═══ Listed entries

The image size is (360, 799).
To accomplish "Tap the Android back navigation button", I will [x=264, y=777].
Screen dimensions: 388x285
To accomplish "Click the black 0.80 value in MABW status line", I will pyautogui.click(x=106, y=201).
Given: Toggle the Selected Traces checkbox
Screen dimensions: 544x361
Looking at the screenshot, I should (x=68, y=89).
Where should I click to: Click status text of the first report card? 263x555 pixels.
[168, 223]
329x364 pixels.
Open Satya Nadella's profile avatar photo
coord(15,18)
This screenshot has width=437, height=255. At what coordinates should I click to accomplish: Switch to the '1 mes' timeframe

══════

Work item
Go line by line through the data and copy any that contain "will".

Finished task
To accomplish "Tap the Android back navigation button", I will [x=264, y=777].
To accomplish "Click the black 0.80 value in MABW status line", I will pyautogui.click(x=106, y=201).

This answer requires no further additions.